_TASK INSTRUCTIONS_
Rewrite the items below with "image size" swapped for "image dimensions" everywhere it occurs, keeping everything else unchanged.

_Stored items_
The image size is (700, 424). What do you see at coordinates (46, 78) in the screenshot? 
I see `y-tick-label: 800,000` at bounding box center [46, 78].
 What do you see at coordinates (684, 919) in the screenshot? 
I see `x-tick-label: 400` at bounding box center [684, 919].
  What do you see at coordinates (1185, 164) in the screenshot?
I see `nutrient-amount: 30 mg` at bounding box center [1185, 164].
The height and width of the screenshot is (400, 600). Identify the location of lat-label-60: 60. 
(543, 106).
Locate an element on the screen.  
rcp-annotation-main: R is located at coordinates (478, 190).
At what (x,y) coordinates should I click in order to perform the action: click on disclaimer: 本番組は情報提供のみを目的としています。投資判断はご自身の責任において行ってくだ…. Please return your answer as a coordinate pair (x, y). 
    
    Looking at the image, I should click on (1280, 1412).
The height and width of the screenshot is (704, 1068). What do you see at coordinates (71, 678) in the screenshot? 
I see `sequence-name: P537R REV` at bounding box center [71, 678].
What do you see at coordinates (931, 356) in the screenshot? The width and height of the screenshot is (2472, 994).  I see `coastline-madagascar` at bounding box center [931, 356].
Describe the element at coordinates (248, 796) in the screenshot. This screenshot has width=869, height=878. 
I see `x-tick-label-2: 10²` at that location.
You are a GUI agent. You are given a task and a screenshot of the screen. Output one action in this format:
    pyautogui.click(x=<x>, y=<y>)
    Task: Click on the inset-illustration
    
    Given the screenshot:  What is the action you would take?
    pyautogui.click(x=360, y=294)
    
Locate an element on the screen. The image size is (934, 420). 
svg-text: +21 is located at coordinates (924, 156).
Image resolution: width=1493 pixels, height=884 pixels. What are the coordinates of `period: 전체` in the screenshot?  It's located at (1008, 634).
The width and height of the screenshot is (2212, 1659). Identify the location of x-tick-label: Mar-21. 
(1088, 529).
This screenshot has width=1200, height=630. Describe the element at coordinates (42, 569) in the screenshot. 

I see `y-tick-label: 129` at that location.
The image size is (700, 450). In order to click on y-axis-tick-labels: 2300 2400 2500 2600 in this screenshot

_RESPONSE TO THIS EXERCISE_
The image dimensions is (700, 424). What do you see at coordinates (46, 78) in the screenshot? 
I see `y-tick-label: 800,000` at bounding box center [46, 78].
 What do you see at coordinates (684, 919) in the screenshot? 
I see `x-tick-label: 400` at bounding box center [684, 919].
  What do you see at coordinates (1185, 164) in the screenshot?
I see `nutrient-amount: 30 mg` at bounding box center [1185, 164].
The height and width of the screenshot is (400, 600). Identify the location of lat-label-60: 60. 
(543, 106).
Locate an element on the screen.  
rcp-annotation-main: R is located at coordinates (478, 190).
At what (x,y) coordinates should I click in order to perform the action: click on disclaimer: 本番組は情報提供のみを目的としています。投資判断はご自身の責任において行ってくだ…. Please return your answer as a coordinate pair (x, y). 
    
    Looking at the image, I should click on (1280, 1412).
The height and width of the screenshot is (704, 1068). What do you see at coordinates (71, 678) in the screenshot? 
I see `sequence-name: P537R REV` at bounding box center [71, 678].
What do you see at coordinates (931, 356) in the screenshot? The width and height of the screenshot is (2472, 994).  I see `coastline-madagascar` at bounding box center [931, 356].
Describe the element at coordinates (248, 796) in the screenshot. This screenshot has width=869, height=878. 
I see `x-tick-label-2: 10²` at that location.
You are a GUI agent. You are given a task and a screenshot of the screen. Output one action in this format:
    pyautogui.click(x=<x>, y=<y>)
    Task: Click on the inset-illustration
    
    Given the screenshot:  What is the action you would take?
    pyautogui.click(x=360, y=294)
    
Locate an element on the screen. The image dimensions is (934, 420). 
svg-text: +21 is located at coordinates (924, 156).
Image resolution: width=1493 pixels, height=884 pixels. What are the coordinates of `period: 전체` in the screenshot?  It's located at (1008, 634).
The width and height of the screenshot is (2212, 1659). Identify the location of x-tick-label: Mar-21. 
(1088, 529).
This screenshot has width=1200, height=630. Describe the element at coordinates (42, 569) in the screenshot. 

I see `y-tick-label: 129` at that location.
The image dimensions is (700, 450). In order to click on y-axis-tick-labels: 2300 2400 2500 2600 in this screenshot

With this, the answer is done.